[Items listed in a dataset]
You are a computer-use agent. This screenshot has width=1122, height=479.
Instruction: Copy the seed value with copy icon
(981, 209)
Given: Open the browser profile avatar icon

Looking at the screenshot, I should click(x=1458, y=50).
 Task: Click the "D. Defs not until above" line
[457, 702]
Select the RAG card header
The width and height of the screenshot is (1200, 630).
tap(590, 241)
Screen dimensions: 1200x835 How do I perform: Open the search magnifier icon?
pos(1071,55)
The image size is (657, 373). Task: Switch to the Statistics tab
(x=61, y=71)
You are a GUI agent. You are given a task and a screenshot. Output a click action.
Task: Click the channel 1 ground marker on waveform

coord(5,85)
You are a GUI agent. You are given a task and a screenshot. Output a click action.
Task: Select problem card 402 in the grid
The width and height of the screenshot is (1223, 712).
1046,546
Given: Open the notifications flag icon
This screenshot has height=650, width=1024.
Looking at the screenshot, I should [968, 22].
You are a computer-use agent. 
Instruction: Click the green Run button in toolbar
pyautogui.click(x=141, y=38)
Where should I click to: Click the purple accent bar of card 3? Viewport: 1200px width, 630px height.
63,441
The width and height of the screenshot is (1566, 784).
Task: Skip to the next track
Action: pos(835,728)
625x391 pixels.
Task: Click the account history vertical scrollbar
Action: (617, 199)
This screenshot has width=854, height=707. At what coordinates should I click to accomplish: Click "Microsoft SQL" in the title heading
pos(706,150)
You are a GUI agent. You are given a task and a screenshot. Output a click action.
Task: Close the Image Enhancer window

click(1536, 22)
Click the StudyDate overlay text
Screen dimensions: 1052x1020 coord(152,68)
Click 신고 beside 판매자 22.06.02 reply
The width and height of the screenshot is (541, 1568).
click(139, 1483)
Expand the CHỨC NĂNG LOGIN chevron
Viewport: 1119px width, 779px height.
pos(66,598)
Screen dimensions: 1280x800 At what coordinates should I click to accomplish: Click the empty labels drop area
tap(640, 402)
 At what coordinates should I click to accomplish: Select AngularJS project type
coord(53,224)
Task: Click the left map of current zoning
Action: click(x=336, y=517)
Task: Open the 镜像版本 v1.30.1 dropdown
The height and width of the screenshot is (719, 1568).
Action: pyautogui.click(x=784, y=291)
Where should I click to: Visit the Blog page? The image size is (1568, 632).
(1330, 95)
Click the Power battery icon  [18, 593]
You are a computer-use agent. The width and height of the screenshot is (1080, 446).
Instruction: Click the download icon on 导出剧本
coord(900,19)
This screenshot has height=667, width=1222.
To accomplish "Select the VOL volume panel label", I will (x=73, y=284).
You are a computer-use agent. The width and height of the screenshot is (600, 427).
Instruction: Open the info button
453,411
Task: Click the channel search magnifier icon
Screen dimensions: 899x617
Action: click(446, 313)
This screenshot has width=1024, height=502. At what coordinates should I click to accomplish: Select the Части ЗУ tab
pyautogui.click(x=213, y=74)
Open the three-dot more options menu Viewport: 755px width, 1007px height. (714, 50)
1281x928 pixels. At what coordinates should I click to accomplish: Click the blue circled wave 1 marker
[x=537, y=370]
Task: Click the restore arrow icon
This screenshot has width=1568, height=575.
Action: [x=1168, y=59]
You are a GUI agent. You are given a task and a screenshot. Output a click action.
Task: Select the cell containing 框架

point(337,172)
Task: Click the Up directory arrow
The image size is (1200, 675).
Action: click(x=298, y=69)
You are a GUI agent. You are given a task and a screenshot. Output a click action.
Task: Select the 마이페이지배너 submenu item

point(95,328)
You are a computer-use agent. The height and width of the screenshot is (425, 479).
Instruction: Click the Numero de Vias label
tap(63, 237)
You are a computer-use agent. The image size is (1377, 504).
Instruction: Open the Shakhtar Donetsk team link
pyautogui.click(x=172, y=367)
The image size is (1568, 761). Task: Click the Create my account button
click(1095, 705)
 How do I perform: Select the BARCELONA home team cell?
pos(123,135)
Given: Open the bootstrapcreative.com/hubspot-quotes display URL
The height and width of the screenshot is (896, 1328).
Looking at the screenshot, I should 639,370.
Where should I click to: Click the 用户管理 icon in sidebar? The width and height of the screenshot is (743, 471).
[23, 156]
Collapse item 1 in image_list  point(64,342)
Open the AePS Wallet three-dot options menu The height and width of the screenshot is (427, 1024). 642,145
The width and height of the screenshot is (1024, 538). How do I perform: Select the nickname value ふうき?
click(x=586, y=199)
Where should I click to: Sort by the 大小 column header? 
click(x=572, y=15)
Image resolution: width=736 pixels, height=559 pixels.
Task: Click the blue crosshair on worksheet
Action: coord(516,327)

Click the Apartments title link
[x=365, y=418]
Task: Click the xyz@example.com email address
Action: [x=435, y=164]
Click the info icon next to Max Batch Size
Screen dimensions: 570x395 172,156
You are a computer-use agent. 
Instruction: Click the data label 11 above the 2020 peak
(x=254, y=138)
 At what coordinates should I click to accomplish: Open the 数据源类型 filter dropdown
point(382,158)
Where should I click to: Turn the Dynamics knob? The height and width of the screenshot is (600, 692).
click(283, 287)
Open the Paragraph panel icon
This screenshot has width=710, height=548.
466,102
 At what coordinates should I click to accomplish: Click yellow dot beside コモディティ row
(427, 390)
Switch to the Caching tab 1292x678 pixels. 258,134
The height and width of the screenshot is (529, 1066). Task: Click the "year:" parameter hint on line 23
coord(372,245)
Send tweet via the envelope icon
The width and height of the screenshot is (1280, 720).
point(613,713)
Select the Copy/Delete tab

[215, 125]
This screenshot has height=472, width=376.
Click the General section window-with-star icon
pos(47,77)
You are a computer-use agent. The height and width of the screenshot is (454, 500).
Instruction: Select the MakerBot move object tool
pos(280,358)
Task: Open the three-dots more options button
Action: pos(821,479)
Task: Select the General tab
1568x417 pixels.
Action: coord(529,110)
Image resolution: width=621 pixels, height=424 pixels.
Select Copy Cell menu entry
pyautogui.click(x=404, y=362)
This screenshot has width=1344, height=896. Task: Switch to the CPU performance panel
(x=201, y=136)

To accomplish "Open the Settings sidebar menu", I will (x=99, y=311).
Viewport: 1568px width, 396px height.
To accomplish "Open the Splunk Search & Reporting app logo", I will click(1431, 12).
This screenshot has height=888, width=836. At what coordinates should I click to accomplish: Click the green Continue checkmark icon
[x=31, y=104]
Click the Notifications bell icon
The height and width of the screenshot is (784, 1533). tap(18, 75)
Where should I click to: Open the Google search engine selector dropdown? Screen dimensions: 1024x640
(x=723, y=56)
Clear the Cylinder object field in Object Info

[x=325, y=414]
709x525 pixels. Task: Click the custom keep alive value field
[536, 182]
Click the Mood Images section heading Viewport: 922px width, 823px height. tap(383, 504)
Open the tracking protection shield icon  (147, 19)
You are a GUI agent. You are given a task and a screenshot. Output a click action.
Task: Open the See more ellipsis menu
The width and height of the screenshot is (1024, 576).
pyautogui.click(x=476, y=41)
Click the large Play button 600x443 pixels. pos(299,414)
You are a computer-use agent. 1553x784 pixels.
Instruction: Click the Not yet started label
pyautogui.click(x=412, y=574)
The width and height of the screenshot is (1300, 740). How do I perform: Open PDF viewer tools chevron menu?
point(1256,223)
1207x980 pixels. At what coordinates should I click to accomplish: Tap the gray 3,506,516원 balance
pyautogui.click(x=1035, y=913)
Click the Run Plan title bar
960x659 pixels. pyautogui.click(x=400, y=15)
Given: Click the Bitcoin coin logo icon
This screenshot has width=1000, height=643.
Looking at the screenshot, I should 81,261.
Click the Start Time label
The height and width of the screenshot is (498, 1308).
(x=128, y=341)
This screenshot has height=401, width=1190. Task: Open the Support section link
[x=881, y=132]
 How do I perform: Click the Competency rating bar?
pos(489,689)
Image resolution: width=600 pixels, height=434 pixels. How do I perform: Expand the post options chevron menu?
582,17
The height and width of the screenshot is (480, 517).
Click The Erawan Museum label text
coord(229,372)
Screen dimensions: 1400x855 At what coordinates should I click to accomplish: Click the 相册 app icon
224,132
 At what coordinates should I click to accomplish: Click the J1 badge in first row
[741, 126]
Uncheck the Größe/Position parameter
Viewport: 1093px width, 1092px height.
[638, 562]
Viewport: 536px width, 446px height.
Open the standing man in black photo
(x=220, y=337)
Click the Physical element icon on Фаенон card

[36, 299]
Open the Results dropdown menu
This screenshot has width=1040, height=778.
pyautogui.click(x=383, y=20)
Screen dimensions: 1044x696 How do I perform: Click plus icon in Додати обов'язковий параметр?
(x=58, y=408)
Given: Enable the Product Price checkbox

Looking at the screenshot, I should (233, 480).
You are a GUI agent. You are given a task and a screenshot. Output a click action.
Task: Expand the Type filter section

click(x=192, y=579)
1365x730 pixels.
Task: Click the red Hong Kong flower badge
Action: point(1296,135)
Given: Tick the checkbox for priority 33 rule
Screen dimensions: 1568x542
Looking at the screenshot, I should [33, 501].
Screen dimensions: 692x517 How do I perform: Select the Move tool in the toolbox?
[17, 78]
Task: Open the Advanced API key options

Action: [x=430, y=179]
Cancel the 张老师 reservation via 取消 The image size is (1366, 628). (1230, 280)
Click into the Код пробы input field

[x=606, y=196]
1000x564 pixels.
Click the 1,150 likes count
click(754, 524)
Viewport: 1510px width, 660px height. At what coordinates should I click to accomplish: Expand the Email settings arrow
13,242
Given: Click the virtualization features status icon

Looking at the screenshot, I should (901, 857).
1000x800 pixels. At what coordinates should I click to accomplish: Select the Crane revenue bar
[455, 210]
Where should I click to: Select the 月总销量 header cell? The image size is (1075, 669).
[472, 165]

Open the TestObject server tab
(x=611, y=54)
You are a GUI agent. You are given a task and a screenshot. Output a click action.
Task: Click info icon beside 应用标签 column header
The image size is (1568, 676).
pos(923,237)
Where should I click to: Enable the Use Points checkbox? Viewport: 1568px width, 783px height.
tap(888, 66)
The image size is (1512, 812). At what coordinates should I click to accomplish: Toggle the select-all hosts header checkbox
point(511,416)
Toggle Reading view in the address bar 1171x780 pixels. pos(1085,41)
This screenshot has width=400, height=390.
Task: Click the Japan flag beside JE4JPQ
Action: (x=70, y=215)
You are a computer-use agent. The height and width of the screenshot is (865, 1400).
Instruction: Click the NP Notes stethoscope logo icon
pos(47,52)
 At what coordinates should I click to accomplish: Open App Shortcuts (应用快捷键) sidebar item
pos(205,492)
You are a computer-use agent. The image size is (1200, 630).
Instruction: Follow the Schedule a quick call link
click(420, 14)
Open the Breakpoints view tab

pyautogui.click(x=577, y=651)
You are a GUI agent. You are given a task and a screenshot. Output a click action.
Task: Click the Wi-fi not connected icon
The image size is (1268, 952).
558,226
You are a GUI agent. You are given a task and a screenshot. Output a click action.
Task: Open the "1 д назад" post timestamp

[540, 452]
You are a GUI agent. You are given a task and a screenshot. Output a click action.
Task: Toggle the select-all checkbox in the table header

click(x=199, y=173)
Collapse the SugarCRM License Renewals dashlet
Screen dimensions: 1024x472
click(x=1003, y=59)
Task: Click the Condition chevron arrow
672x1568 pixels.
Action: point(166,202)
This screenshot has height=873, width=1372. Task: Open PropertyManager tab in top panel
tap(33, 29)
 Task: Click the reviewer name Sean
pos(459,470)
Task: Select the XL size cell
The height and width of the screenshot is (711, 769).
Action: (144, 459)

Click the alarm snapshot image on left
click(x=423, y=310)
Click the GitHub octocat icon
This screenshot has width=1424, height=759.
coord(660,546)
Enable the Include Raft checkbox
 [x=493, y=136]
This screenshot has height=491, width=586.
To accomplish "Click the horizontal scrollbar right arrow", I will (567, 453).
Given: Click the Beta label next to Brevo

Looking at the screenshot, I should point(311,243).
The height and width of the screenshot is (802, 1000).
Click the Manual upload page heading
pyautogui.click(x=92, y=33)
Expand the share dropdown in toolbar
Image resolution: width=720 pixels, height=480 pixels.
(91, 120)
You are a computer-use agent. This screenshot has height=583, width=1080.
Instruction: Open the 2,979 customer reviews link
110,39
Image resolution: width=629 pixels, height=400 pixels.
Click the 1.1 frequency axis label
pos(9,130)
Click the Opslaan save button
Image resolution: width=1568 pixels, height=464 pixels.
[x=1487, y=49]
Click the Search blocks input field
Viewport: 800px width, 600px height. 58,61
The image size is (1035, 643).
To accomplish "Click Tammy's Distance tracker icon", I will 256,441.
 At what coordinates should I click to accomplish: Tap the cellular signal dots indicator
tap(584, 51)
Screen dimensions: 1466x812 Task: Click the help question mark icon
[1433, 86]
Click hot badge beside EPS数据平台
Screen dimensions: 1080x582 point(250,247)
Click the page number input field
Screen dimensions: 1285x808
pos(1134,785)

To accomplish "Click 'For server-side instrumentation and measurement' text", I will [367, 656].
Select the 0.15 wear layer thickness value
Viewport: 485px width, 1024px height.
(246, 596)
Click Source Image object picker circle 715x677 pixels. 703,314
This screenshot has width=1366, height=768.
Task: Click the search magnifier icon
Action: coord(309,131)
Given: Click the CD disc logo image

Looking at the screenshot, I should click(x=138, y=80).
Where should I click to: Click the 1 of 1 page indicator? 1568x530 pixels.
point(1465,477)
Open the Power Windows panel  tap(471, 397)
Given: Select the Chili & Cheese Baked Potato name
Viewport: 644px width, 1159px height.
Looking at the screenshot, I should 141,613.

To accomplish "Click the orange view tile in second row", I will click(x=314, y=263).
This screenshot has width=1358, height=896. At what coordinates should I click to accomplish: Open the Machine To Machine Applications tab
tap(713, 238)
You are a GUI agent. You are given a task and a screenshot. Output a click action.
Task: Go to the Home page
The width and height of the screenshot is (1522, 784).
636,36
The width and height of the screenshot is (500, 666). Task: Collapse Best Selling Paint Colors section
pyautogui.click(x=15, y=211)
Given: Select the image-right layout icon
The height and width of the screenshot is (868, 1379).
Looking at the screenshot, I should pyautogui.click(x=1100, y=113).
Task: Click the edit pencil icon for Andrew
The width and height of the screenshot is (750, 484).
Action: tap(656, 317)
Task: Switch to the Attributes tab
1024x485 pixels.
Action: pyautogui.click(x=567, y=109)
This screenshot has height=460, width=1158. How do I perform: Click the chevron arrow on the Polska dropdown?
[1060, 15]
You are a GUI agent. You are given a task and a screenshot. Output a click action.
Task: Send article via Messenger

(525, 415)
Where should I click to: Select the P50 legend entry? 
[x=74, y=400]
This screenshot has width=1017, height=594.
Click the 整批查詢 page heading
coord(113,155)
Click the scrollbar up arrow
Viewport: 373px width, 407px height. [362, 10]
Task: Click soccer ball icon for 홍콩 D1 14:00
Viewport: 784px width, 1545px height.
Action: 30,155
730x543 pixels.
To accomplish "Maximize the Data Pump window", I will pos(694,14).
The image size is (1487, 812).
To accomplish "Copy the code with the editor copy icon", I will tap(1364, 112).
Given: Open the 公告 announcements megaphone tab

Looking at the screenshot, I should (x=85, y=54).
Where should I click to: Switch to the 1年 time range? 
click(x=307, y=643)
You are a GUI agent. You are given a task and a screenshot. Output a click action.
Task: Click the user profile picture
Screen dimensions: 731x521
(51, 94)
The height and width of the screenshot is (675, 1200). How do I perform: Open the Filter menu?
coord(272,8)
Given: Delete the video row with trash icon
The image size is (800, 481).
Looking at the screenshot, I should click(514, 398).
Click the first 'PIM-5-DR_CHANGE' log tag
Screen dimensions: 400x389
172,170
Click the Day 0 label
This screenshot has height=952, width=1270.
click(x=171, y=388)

# [Exercise instructions]
Read the data above and pull out each line that holds the string "Power".

# [Response to this task]
Click the Power battery icon  [18, 593]
Open the Power Windows panel  tap(471, 397)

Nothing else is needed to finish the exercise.